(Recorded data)
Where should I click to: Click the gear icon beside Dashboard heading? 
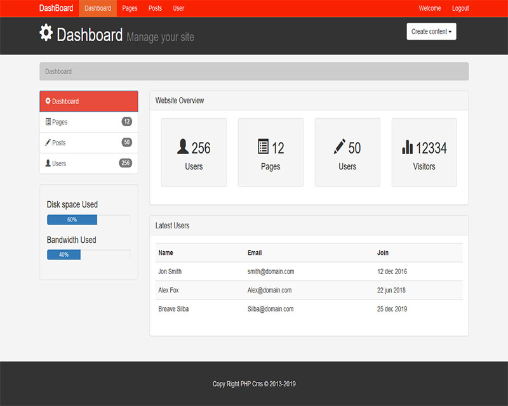pos(46,33)
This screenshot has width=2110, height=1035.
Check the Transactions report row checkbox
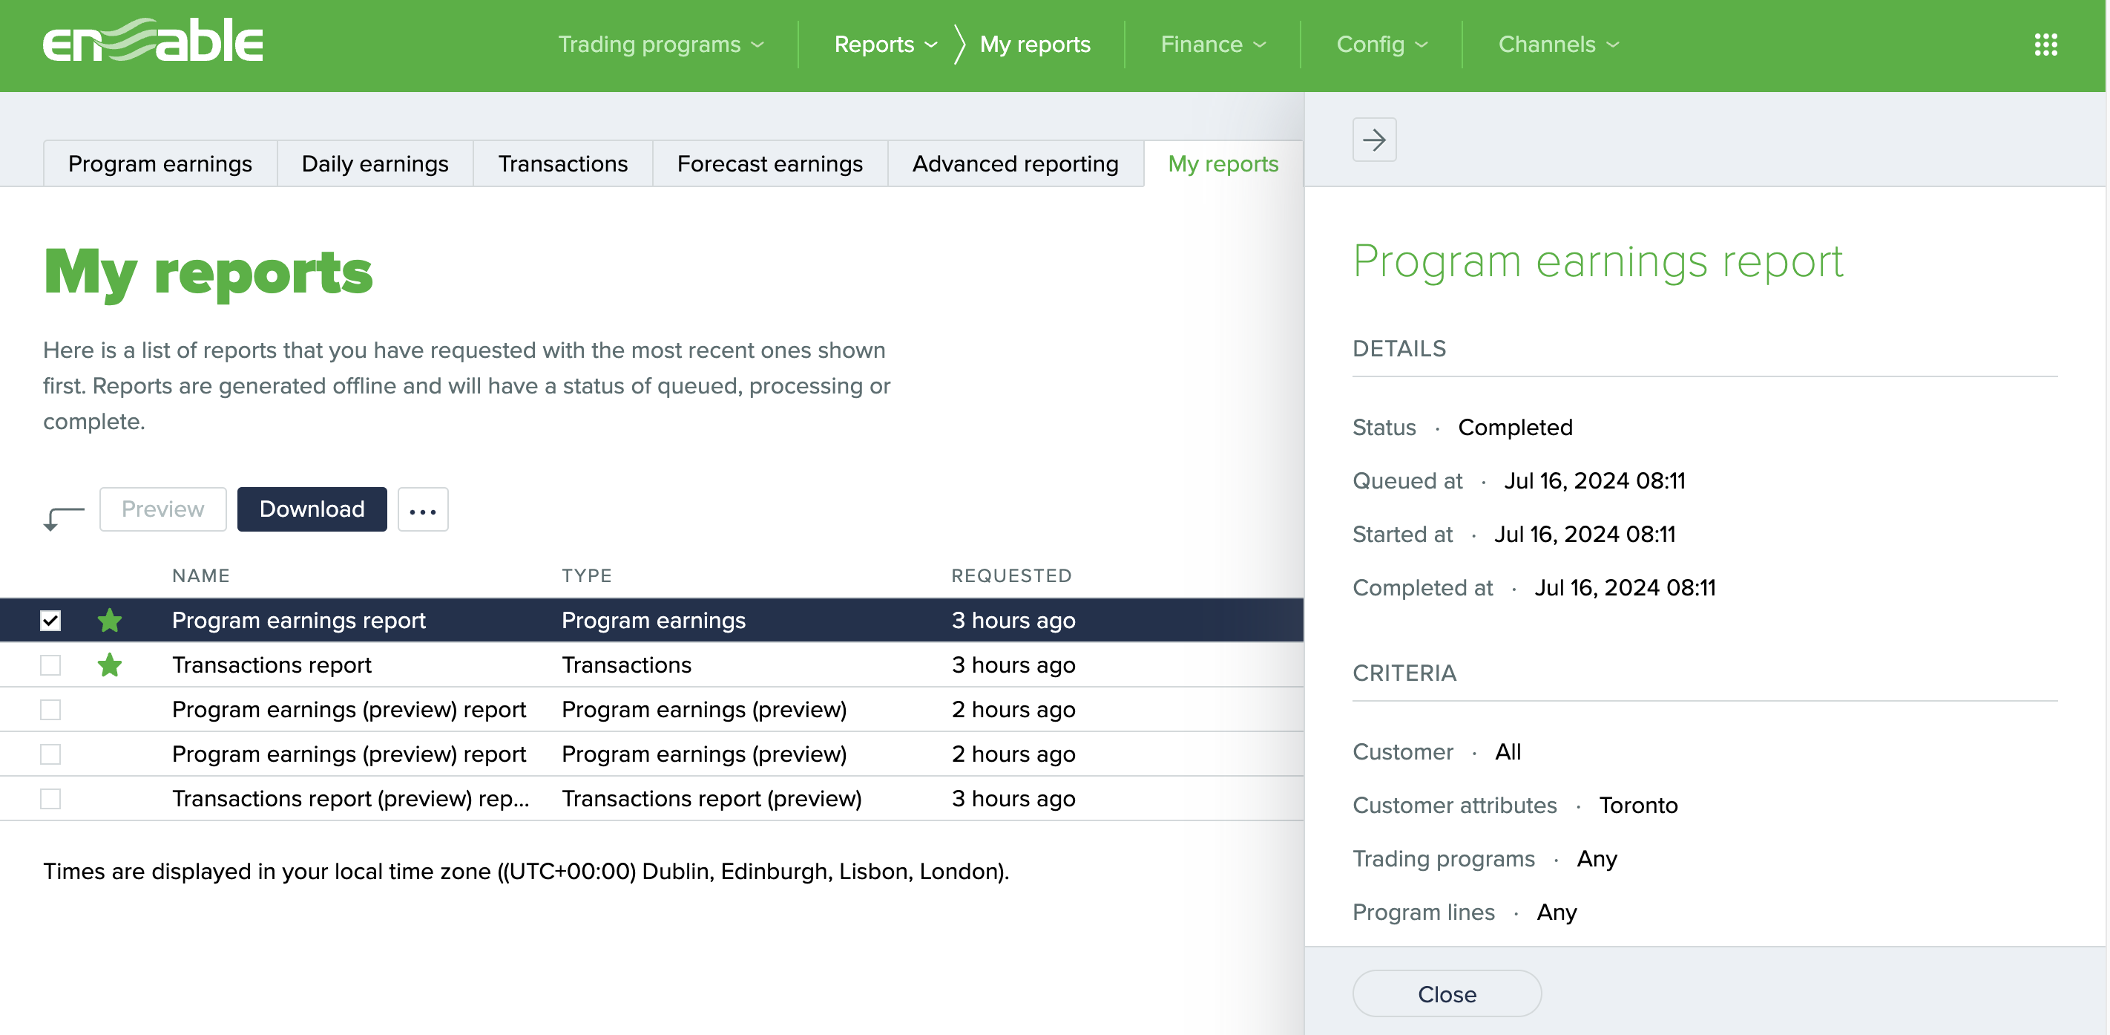51,665
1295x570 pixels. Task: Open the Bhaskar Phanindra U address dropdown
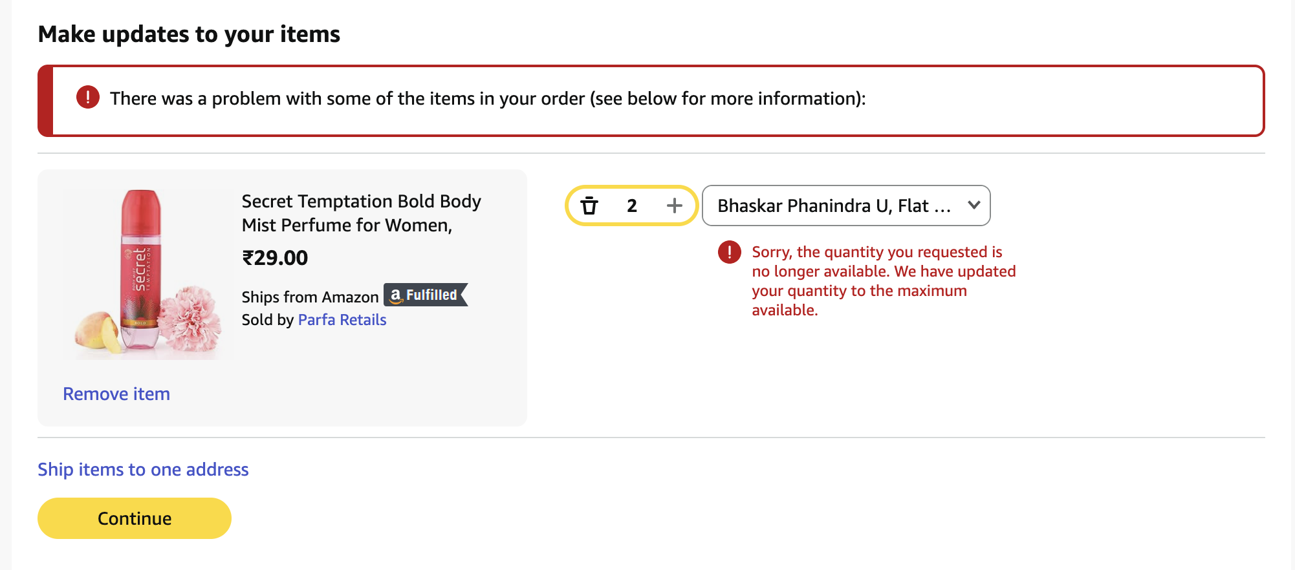click(833, 206)
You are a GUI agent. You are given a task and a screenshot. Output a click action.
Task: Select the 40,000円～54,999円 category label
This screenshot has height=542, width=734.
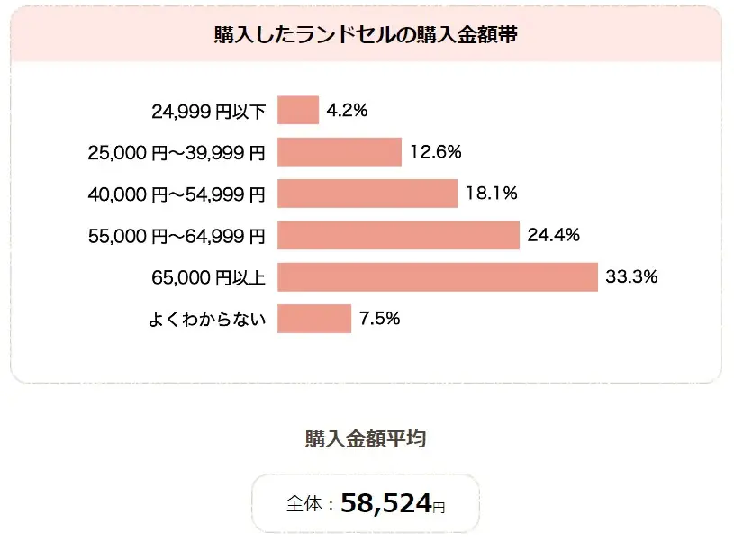point(177,194)
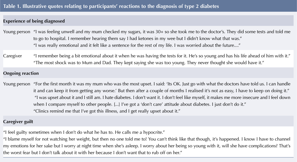Viewport: 297px width, 162px height.
Task: Click the quote 'I blame myself for not watching her weight'
Action: coord(147,146)
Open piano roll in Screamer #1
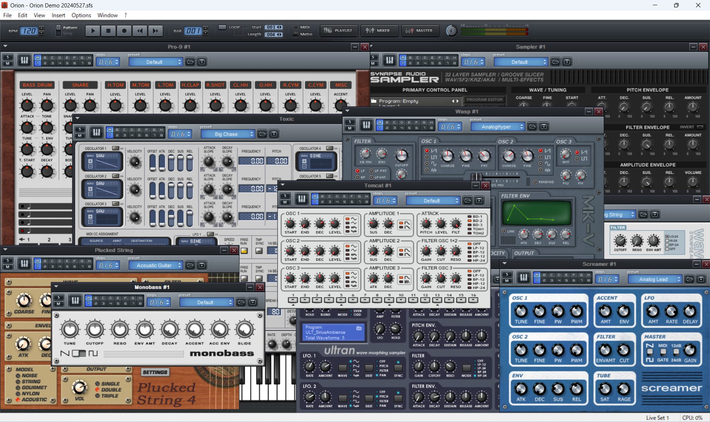The image size is (710, 422). [523, 277]
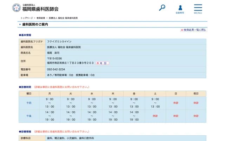225x141 pixels.
Task: Open the 会員専用 member login icon
Action: point(180,8)
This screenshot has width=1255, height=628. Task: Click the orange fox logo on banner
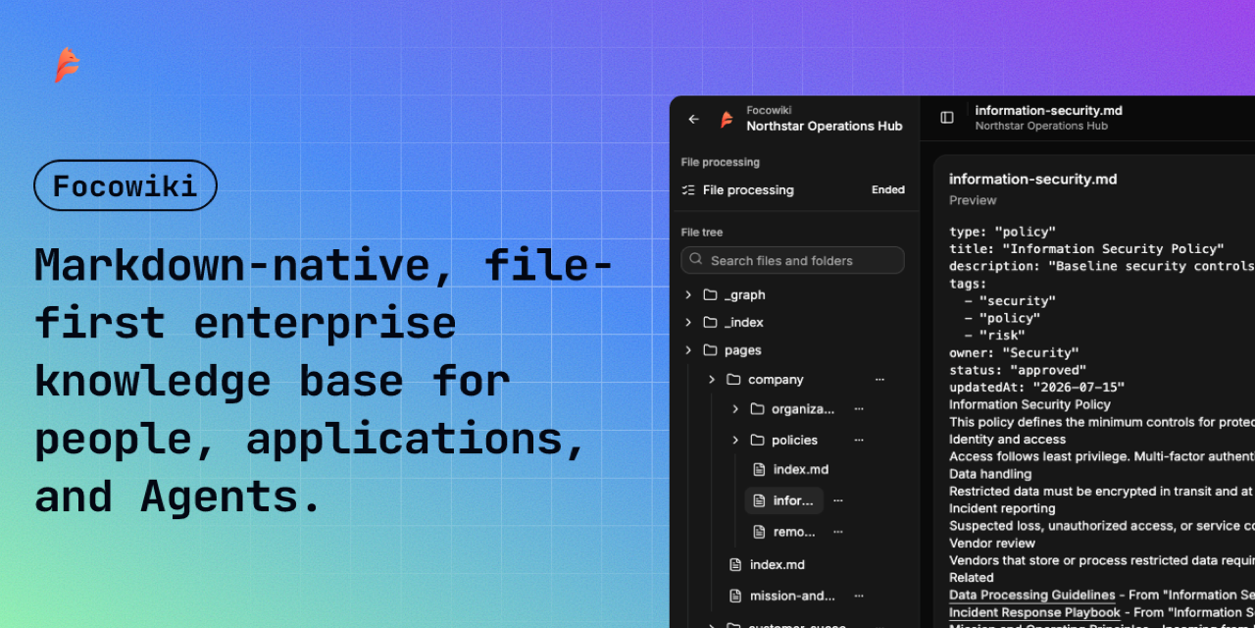67,65
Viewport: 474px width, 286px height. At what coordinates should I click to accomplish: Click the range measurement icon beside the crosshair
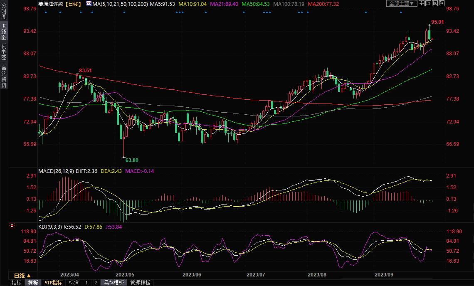point(428,4)
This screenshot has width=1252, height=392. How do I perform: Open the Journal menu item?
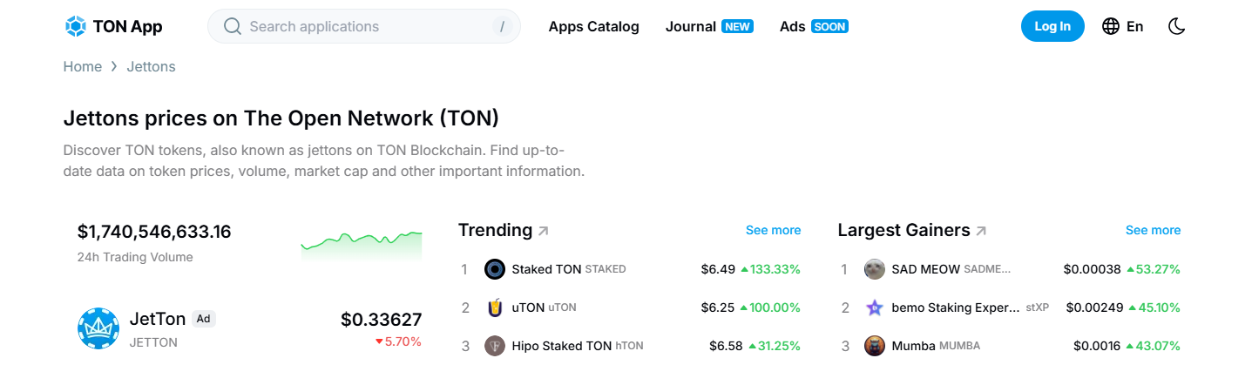click(691, 26)
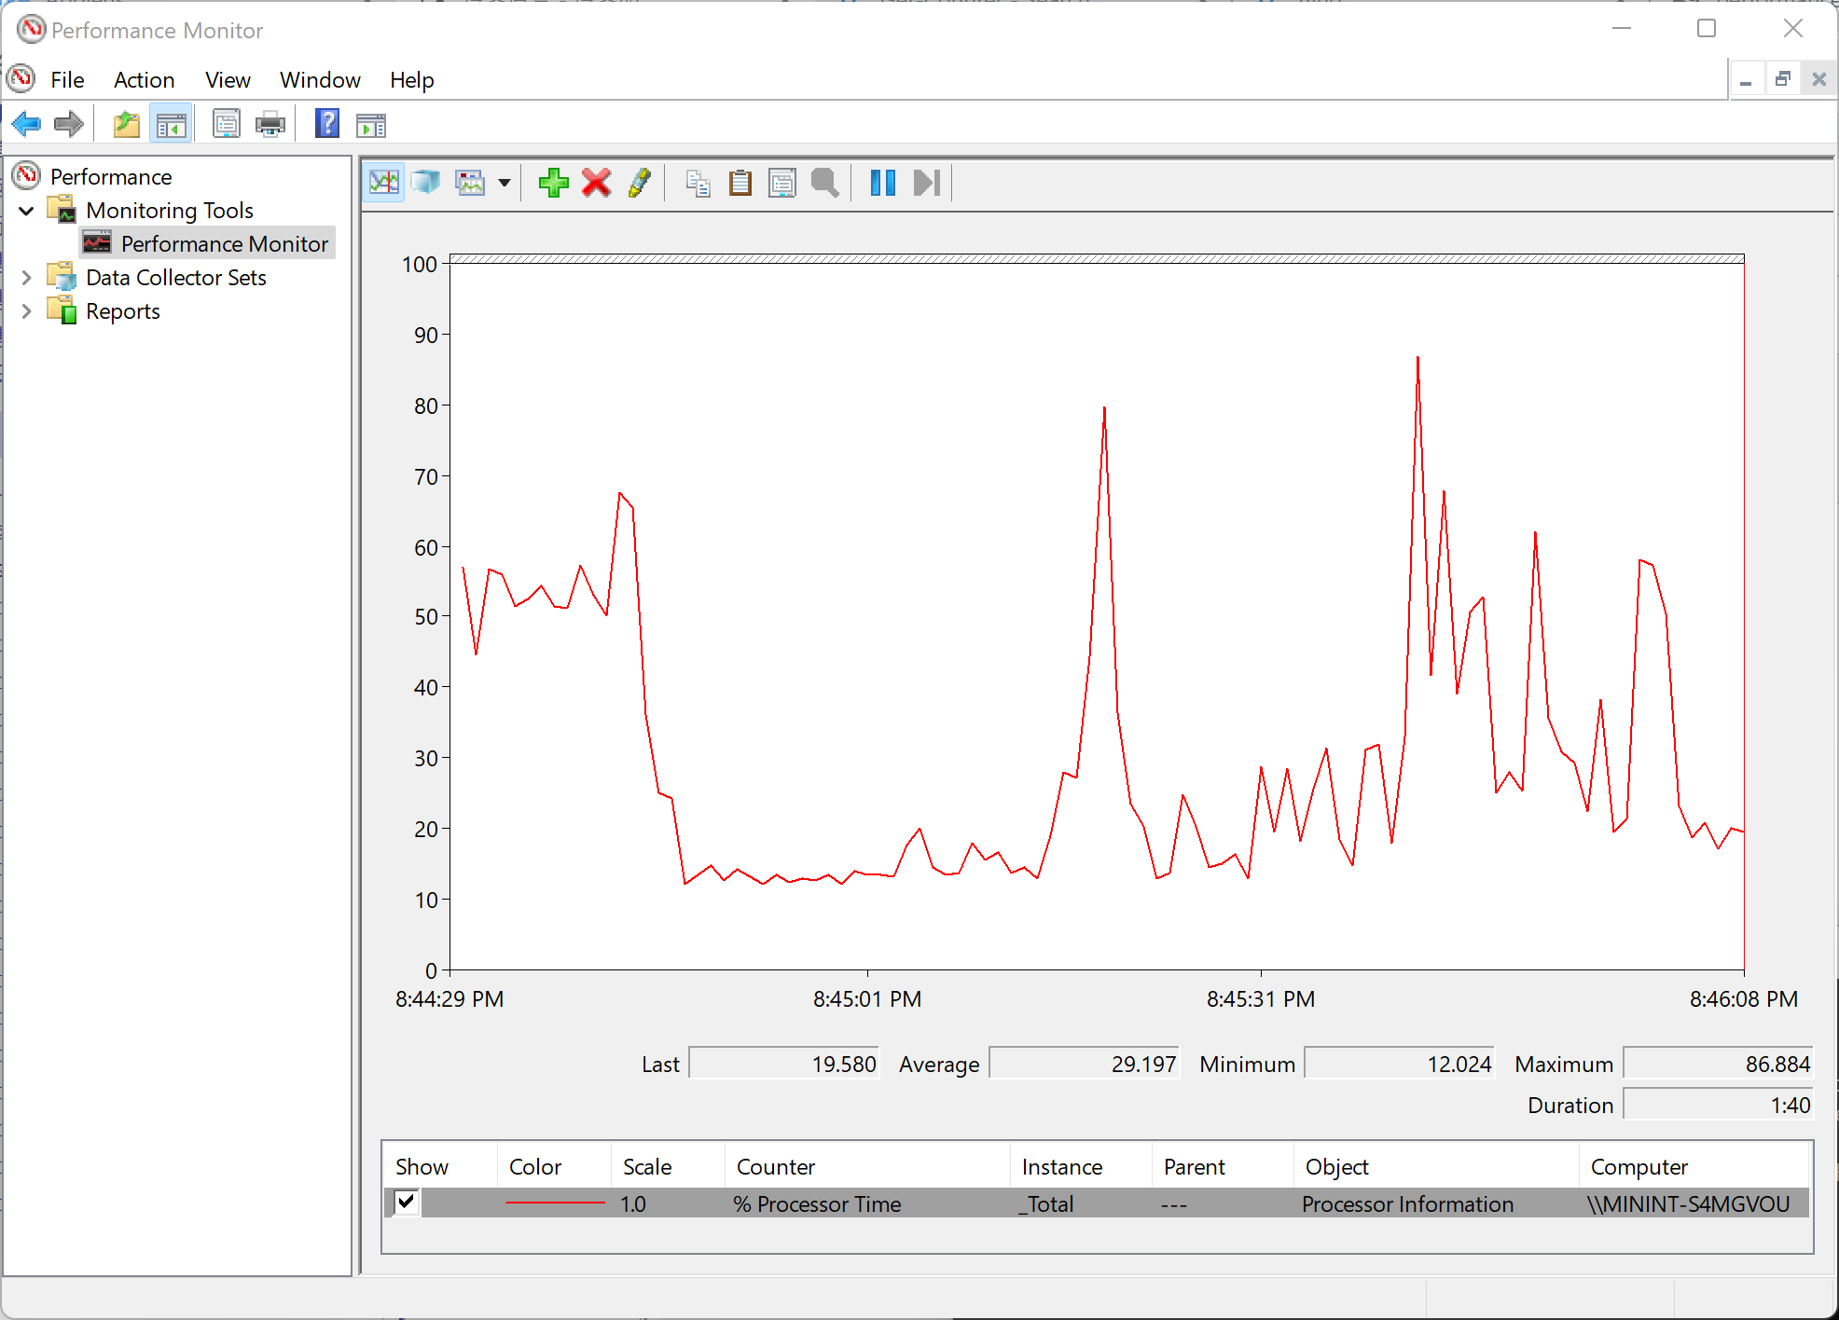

- _EXERCISE BRIEF_
Express the rows above as a Markdown table with the columns "Line No." and "Row Text", giving each line a number and skipping blank lines. Leave the pictures out.

- _TASK ANSWER_
| Line No. | Row Text |
|---|---|
| 1 | Where should I click to: Click the gear icon beside Dashboard heading?  |
| 2 | pos(46,33) |
| 3 | This screenshot has width=2110, height=1035. |
| 4 | Check the Transactions report row checkbox |
| 5 | 51,665 |
| 6 | 1295x570 pixels. Task: Open the Bhaskar Phanindra U address dropdown |
| 7 | click(833, 206) |
| 8 | You are a GUI agent. You are given a task and a screenshot. Output a click action. |
| 9 | Task: Select the 40,000円～54,999円 category label |
| 10 | This screenshot has height=542, width=734. |
| 11 | point(177,194) |
| 12 | Viewport: 297px width, 162px height. |
| 13 | Task: Click the quote 'I blame myself for not watching her weight' |
| 14 | Action: coord(147,146) |
| 15 | Open piano roll in Screamer #1 |
| 16 | The image size is (710, 422). [523, 277] |
| 17 | 225x141 pixels. |
| 18 | Task: Open the 会員専用 member login icon |
| 19 | Action: point(180,8) |
| 20 | This screenshot has width=1255, height=628. Task: Click the orange fox logo on banner |
| 21 | 67,65 |
| 22 | Viewport: 474px width, 286px height. At what coordinates should I click to accomplish: Click the range measurement icon beside the crosshair |
| 23 | point(428,4) |
| 24 | This screenshot has width=1252, height=392. How do I perform: Open the Journal menu item? |
| 25 | click(691, 26) |